As even Google pointed out this week, the expectation of privacy from the public using any service provided at no-cost/low-cost over the public internet is ludicrous. Even if you go out and buy your own server and host it yourself but connect it onto the internet, you’re using what has now become a public utility that you cannot/should not control or regulate. That’s the whole point of the internet.
The moral would seem to be – if you want privacy and you don’t want to get hacked, don’t connect to the same infrastructure that everyone else is connected to (that’s a situational cyber-crime prevention principle), but if you choose to do that you lose the utility of being on the internet. It’s a paradox.

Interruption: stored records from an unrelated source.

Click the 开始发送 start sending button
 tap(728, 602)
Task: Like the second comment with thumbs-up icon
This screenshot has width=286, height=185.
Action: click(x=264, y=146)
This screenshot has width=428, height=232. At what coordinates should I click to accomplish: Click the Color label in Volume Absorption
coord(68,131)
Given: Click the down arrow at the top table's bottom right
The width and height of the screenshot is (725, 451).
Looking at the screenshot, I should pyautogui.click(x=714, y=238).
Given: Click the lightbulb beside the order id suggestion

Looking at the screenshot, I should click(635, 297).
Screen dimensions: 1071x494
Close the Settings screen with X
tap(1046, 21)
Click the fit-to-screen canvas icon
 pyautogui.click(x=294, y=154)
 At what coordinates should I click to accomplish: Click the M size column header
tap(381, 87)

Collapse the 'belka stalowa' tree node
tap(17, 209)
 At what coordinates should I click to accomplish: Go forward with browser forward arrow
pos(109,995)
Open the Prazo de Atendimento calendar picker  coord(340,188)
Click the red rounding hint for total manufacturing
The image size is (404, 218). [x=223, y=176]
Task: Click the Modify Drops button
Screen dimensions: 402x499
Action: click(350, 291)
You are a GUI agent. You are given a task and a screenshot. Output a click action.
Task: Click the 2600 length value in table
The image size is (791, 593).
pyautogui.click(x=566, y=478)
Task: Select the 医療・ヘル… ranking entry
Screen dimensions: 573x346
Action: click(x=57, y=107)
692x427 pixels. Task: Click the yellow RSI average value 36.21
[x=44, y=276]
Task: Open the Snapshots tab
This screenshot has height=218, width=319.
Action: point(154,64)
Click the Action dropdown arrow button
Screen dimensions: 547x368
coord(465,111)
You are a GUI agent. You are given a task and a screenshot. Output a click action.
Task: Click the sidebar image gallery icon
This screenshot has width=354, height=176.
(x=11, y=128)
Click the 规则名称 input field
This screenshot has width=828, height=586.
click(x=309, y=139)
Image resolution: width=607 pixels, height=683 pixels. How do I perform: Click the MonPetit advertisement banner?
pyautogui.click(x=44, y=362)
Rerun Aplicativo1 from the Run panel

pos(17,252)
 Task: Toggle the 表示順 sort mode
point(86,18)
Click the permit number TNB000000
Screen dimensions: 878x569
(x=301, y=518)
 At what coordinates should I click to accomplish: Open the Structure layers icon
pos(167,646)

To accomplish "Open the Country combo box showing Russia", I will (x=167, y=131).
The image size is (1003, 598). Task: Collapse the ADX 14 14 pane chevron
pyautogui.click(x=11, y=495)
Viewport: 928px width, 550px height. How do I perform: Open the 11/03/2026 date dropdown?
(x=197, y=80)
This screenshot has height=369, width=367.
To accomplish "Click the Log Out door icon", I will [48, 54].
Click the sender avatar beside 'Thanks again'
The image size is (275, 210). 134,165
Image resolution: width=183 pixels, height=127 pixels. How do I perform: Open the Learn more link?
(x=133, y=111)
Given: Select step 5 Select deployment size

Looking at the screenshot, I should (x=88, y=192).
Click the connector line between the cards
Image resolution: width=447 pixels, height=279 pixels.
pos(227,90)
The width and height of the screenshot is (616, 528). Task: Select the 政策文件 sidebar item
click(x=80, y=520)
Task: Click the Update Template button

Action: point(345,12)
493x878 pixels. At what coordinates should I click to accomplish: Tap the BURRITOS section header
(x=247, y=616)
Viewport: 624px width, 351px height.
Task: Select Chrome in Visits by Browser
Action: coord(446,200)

So what of the future? With the growing availability of very smart pieces of software that are able to formulate intelligent strategies for cracking security measures, whilst also having the levels of processing power required to do serious damage in a short space of time with brute force attacks, how come the USS Enterprise isn’t constantly in space dock having its anti-virus systems updated?
Have all the angry hormonal adolescents alone in their bedrooms of the future given up on hacking? I somehow doubt it, in fact with the bounty of the future being even more attractive I would imagine that there will be even more of them. Think of it. We’re fairly connected today in a few countries, where we can get access to some institutions and systems via the internet, but there are still big chunks of commerce and industry in many parts of the world that are not effectively “online” and hence there’s nothing to be gained from attempting to “crack their codes” because they simply are not there.
Jump into the future a few years and at some point we have to acknowledge that absolutely every single thing that happens anywhere on the planet and beyond will be controlled or monitored by some sort of a computer. Under those circumstances there has to a lot to gain (and a lot to lose) from being able to gain access to the information or gain control of the entity. So as I point out, in the future hacking will be even more worthwhile, with even more targets.
So what will we do to keep it under control?
Can I honestly see our military machines running a copy of AVG before they boot up every morning?
What then are the alternatives?
A move away from the internet? Or at the very least a super-secure logical segmentation of the internet into channels for different applications? Hard to see how that could happen with the protocols all so open and well known to the world. An encrypted sub-layer within the medium of the network that remains invisible to the mere-mortals who use it for looking at YouTube? Once again, how could that happen without everyone knowing about it?
Viruses and mallware are one thing, and protecting websites from defacement is something else that’s reasonably automatable, but there are a lot of other issues besides these that are characterized by the sort of incident we’re seeing. Protection against people who break in and steal or tamper is absolutely essential when the thing they’re breaking into is running the planet’s energy supply or producing fresh water for a few million people.
The logical step would seem to be to move away from the open standards for particular applications into a highly controlled new communications format which is able to transport internet-like traffic but which is simply not available to the general public. It sounds highly counter-intuitive and I really don’t see how it can happen without getting leaked (the Snowdens and the Mannings of this world would have got much of their information from the existing iteration of this concept – SIPRNet/NIPRNet – so secrecy through obscurity only works until the cat gets out of the bag, then it’s just as un-secret as everything else).
I don’t want to be bulls-eyeing Womp Rats in my T16 or trying to beam-up my away team from the remnants of a dieing planet only to get a little pop-up informing me that my free trial period has expired and my credit card has been rejected, but what’s the alternative?
Perhaps this is another frontier in the digital divide. Those on the inside and those on the outside of the big firewall in the sky.